Ataman of the Great Don Army (from 1801), cavalry general (1809), who took part in all the wars of the Russian Empire at the end of the 18th - beginning of the 19th centuries.
In 1771 he distinguished himself during the attack and capture of the Perekop line and Kinburn. From 1772 he began to command a Cossack regiment. During the 2nd Turkish War he distinguished himself during the assault on Ochakov and Izmail.
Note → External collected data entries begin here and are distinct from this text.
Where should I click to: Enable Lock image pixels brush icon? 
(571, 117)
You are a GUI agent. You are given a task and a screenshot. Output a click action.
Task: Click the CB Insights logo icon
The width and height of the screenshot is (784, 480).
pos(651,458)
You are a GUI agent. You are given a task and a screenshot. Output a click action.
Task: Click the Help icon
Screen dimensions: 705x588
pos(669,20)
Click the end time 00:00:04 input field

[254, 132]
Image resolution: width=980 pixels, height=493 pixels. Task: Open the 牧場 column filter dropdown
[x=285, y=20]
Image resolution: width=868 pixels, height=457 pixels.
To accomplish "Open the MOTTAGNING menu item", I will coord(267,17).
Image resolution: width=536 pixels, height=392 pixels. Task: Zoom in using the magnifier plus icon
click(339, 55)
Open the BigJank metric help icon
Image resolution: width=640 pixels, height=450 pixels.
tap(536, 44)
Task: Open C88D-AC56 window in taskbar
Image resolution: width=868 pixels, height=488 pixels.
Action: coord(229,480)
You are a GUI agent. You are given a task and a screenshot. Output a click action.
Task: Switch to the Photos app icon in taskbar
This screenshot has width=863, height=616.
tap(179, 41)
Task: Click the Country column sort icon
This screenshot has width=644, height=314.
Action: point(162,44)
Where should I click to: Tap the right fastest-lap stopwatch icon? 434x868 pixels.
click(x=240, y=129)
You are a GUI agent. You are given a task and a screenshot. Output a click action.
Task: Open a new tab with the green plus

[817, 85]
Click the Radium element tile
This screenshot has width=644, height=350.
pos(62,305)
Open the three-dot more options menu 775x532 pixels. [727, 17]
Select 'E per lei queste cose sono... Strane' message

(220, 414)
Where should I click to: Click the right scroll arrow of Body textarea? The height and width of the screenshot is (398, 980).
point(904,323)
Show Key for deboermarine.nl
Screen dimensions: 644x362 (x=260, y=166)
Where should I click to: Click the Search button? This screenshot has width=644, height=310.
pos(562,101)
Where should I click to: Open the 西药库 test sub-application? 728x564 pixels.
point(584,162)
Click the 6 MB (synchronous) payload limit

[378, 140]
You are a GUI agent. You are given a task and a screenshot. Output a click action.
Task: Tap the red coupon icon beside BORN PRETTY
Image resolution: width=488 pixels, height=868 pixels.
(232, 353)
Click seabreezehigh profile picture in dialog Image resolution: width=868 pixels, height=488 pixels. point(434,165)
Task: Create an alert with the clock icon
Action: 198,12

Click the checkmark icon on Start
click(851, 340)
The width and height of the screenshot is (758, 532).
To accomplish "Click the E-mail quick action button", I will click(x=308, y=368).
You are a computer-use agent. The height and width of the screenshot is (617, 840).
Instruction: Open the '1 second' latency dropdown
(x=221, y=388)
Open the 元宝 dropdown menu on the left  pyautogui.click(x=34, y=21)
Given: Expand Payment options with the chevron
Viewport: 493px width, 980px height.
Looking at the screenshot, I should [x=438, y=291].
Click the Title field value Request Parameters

Participated in the battle of Preussisch-Eylau.
During the Patriotic War of 1812, he first commanded all the Cossack regiments on the border, and then, covering the retreat of the army, won victories over the enemy near the towns of Mir and Romanovo. In the battle near the village of Semlevo, Platov’s army defeated the French and captured a colonel from the army of Marshal Murat. During the retreat of the French army, Platov, pursuing it, inflicted defeats on it at Gorodnya, Kolotsky Monastery, Gzhatsk, Tsarevo-Zaimishch, near Dukhovshchina and when crossing the Vop River. For his merits he was elevated to the rank of count. In November, Platov captured Smolensk from battle and defeated the troops of Marshal Ney near Dubrovna. At the beginning of January 1813, he entered Prussia and besieged Danzig; in September he received command of a special corps, with which he participated in the battle of Leipzig and, pursuing the enemy, captured about 15 thousand people. In 1814, he fought at the head of his regiments during the capture of Nemur, Arcy-sur-Aube, Cezanne, Villeneuve. Awarded the Order of St. Andrew the First-Called.

Muravyov-Karssky Nikolai Nikolaevich

One of the most successful commanders of the mid-19th century in the Turkish direction.

Hero of the first capture of Kars (1828), leader of the second capture of Kars (the largest success of the Crimean War, 1855, which made it possible to end the war without territorial losses for Russia).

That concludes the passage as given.